▶ **EXERCISE DETAILS**
All of the entries should be restated word for word, but without their pictures.

▶ **PROVIDED RECORDS**
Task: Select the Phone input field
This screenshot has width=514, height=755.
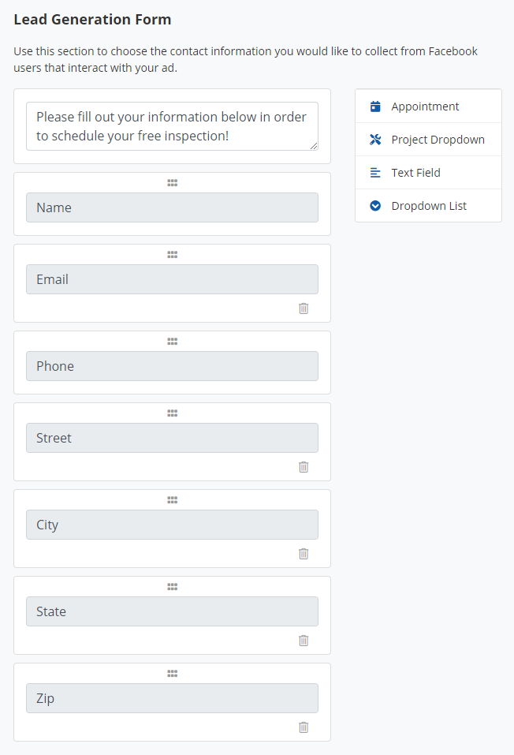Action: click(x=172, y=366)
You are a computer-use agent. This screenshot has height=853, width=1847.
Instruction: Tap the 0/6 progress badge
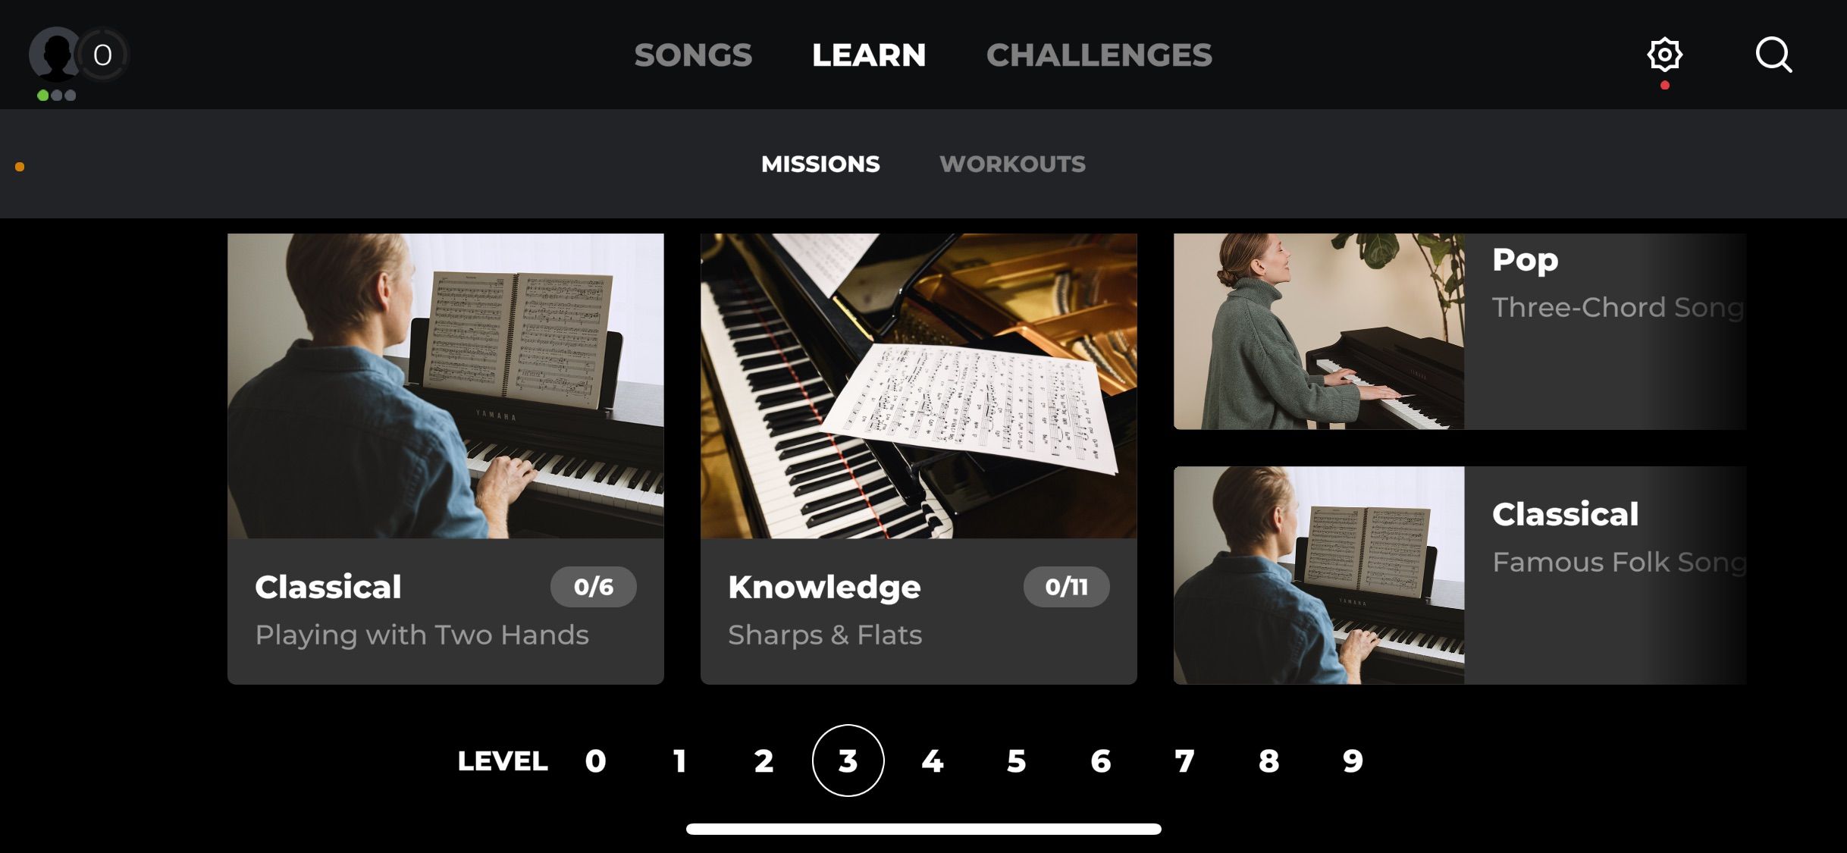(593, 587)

▶ **EXPECTED ANSWER**
Task: Select the Phone input field
This screenshot has width=514, height=755.
Action: click(x=172, y=366)
You are a computer-use agent. This screenshot has height=853, width=1847.
Instruction: Tap the 0/6 progress badge
(593, 587)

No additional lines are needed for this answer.